Le Ritz-Carlton de Bachelor Gulch a récemment alerté ses clients d’une épidémie présumée de légionellose dans les systèmes d’eau de la propriété. Un avis distribué aux clients a confirmé la fermeture des spas et les a encouragés à rechercher de plus amples informations sur les risques potentiels, sans proposer de remboursement, d’aide au déménagement ou de conseils clairs concernant l’utilisation de l’eau potable.
Qu’est-ce que la maladie du légionnaire ?
La maladie du légionnaire est une forme grave de pneumonie causée par la bactérie Legionella, souvent contractée par l’inhalation de brouillard d’eau contaminé provenant de sources telles que les douches, les spas et les systèmes de plomberie. La maladie peut également se manifester par la fièvre de Pontiac, une maladie plus bénigne ressemblant à la grippe. Le taux de mortalité est d’environ 10 %, ce qui en fait un problème de santé grave, en particulier pour les personnes de plus de 50 ans, les fumeurs, les personnes dont le système immunitaire est affaibli ou qui souffrent de maladies préexistantes comme le cancer, le diabète ou une maladie rénale/foie.

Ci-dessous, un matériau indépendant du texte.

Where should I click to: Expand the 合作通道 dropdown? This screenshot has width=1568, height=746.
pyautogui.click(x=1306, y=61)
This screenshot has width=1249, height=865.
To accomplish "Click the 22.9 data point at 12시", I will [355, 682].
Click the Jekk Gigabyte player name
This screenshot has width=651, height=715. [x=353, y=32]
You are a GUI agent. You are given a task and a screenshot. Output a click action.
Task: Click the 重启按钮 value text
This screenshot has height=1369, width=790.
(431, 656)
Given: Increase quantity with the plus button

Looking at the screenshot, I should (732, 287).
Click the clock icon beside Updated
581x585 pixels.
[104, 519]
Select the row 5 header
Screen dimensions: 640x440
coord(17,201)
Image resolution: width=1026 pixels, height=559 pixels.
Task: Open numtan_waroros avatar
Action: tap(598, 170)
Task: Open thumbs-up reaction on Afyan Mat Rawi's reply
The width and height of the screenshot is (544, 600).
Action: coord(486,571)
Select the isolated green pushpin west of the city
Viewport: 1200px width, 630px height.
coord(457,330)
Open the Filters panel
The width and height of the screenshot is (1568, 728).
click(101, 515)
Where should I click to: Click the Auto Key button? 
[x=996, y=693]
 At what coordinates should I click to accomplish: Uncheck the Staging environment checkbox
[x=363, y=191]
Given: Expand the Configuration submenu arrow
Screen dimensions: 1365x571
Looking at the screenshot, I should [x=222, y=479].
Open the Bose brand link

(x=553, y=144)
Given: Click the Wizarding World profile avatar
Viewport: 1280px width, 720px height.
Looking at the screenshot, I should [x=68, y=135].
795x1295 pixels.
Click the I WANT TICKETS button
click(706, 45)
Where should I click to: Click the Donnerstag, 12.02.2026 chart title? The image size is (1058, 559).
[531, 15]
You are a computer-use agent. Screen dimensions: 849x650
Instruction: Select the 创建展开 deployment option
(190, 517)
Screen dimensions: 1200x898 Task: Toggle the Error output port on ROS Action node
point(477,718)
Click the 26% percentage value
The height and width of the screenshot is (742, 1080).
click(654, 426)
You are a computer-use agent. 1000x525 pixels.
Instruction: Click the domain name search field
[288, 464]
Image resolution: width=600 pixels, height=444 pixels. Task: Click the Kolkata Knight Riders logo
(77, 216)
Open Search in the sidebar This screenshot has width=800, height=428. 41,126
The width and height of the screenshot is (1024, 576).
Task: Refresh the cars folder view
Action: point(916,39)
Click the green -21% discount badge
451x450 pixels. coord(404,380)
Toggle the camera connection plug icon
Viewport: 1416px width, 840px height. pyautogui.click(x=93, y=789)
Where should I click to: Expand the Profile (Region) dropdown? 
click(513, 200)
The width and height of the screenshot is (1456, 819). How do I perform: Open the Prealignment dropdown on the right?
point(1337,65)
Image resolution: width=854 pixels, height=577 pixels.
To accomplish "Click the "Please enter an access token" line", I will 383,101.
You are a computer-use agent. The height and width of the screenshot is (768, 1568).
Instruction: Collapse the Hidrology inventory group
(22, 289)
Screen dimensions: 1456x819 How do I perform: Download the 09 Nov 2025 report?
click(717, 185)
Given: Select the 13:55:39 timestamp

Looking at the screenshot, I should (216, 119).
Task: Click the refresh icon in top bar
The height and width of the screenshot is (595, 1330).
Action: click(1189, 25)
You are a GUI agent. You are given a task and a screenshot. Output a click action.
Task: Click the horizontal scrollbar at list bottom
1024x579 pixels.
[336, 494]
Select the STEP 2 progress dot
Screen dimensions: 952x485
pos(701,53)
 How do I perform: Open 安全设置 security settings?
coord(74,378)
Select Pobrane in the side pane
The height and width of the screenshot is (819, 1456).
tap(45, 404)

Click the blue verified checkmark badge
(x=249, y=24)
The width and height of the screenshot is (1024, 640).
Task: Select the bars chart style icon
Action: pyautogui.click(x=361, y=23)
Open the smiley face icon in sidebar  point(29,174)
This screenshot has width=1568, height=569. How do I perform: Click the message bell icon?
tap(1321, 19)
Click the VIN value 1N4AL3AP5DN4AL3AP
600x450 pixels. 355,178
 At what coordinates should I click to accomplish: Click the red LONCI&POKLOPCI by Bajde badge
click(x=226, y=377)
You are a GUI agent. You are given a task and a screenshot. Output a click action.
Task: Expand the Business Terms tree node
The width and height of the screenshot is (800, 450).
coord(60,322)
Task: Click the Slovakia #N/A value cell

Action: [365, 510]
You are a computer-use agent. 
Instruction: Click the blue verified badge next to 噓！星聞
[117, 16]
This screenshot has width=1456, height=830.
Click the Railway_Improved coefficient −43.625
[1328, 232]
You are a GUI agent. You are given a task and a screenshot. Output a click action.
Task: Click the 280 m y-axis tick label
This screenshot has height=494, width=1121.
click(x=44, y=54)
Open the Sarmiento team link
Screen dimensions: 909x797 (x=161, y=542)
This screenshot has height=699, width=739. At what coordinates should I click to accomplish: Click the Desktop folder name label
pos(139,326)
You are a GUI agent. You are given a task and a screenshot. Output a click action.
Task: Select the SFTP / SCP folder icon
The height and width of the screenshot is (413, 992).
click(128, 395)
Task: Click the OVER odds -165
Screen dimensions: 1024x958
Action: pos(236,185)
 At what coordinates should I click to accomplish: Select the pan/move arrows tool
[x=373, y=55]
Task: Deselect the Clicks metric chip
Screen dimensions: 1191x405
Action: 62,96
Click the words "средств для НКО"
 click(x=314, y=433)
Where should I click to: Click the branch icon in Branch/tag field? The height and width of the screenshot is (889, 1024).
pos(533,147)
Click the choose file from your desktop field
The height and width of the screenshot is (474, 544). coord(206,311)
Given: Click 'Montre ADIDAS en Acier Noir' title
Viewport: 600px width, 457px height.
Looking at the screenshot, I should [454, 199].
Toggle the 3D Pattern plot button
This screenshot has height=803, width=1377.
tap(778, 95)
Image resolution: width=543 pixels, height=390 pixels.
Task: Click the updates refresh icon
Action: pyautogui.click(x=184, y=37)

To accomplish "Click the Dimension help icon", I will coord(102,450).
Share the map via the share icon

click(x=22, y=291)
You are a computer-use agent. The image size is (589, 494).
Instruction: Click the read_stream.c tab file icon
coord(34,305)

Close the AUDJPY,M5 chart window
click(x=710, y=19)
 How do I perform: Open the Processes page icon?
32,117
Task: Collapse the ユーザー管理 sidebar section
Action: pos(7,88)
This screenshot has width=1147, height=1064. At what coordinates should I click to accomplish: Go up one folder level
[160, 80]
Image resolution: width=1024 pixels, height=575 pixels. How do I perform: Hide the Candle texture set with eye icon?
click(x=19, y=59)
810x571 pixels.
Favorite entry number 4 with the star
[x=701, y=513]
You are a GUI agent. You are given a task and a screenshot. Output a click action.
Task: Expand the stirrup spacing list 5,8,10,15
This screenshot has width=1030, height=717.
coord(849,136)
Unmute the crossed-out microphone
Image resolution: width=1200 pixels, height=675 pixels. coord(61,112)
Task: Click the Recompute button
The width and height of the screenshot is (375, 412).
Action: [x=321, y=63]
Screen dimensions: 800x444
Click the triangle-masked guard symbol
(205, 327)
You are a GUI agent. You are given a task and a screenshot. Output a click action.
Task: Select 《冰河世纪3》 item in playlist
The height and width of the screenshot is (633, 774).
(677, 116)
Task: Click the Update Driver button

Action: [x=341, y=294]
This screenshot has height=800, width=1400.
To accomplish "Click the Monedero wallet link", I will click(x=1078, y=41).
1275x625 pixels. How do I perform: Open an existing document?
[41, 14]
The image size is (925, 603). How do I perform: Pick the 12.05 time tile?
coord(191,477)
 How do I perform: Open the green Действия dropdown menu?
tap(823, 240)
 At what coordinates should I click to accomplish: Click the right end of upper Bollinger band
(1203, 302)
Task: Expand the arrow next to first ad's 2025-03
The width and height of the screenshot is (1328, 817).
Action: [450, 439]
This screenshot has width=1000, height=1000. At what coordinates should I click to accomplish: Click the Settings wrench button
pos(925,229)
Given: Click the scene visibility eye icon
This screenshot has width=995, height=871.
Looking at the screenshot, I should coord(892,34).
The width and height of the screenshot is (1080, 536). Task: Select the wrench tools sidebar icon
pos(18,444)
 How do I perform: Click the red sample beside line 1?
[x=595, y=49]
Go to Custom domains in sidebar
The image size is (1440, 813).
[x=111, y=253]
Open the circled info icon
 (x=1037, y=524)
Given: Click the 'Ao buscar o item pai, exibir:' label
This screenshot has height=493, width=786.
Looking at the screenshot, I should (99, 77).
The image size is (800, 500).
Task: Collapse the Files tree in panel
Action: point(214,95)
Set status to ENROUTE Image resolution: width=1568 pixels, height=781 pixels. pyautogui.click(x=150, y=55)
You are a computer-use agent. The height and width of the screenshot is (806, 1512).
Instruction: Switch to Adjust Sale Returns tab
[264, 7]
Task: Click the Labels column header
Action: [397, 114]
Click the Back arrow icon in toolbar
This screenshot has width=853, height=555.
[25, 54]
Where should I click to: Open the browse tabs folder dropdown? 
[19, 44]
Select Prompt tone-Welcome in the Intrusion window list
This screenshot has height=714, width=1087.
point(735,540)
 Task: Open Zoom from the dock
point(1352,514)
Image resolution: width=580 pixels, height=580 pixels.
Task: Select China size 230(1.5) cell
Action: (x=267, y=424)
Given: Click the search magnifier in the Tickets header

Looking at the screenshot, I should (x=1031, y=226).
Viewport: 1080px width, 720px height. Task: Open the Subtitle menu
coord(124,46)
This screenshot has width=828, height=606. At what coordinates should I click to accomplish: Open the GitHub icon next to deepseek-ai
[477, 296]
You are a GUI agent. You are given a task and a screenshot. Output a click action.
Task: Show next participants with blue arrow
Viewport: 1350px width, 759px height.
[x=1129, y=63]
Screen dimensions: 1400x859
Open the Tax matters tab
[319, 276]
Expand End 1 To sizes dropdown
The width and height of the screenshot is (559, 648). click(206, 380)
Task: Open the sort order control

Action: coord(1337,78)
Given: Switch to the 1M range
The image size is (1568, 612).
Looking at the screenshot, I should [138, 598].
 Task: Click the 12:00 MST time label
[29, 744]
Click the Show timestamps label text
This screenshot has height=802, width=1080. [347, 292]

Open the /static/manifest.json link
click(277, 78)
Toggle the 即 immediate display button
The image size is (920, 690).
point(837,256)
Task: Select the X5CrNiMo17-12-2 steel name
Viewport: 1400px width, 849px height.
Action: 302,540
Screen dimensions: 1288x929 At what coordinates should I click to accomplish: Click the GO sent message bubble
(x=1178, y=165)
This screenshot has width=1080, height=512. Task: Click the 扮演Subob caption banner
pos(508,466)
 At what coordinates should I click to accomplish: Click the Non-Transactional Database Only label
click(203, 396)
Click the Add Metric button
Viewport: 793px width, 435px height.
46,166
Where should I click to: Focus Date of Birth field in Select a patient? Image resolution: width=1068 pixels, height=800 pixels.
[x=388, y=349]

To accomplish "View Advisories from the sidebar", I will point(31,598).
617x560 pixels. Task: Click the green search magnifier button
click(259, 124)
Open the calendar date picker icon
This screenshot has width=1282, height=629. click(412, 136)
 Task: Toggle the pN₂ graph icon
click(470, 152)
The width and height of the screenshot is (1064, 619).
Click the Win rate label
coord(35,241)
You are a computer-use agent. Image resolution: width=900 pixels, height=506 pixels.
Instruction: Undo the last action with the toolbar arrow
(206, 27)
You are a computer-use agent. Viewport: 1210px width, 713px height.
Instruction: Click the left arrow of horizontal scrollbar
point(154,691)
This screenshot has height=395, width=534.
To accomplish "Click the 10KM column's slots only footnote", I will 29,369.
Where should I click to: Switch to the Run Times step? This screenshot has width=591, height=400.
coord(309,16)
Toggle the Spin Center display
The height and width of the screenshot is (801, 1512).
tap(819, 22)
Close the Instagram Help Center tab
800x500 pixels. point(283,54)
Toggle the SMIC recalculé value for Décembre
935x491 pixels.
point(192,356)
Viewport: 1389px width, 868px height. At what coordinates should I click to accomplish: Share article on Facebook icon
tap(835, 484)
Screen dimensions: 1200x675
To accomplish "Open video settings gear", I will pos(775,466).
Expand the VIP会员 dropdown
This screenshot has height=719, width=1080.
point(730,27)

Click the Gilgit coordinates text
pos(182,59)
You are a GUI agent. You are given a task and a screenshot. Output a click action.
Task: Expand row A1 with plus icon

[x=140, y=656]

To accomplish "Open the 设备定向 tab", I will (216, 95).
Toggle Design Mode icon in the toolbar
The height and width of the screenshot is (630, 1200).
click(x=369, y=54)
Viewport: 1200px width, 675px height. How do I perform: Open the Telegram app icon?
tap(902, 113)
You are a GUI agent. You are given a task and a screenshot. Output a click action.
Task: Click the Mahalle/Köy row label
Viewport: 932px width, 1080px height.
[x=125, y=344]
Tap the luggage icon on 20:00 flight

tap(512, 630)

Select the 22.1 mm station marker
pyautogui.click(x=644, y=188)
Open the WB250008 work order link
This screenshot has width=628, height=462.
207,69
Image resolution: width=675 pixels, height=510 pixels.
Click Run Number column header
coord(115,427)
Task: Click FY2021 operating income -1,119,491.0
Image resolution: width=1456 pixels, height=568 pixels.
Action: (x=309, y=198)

La réponse du Ritz-Carlton
La communication de l’hôtel a suscité des critiques pour son manque de soutien proactif. Contrairement aux protocoles standards de gestion de crise, aucune option immédiate n’a été proposée pour une annulation sans pénalité, un hébergement alternatif ou même une indemnisation pour les clients concernés. Les clients ont désormais le choix de prendre le risque de prendre une douche ou de boire l’eau du robinet, à leur propre discrétion. Cette approche met en évidence un modèle courant au sein de l’industrie hôtelière où la sécurité des clients est souvent secondaire par rapport au maintien des sources de revenus.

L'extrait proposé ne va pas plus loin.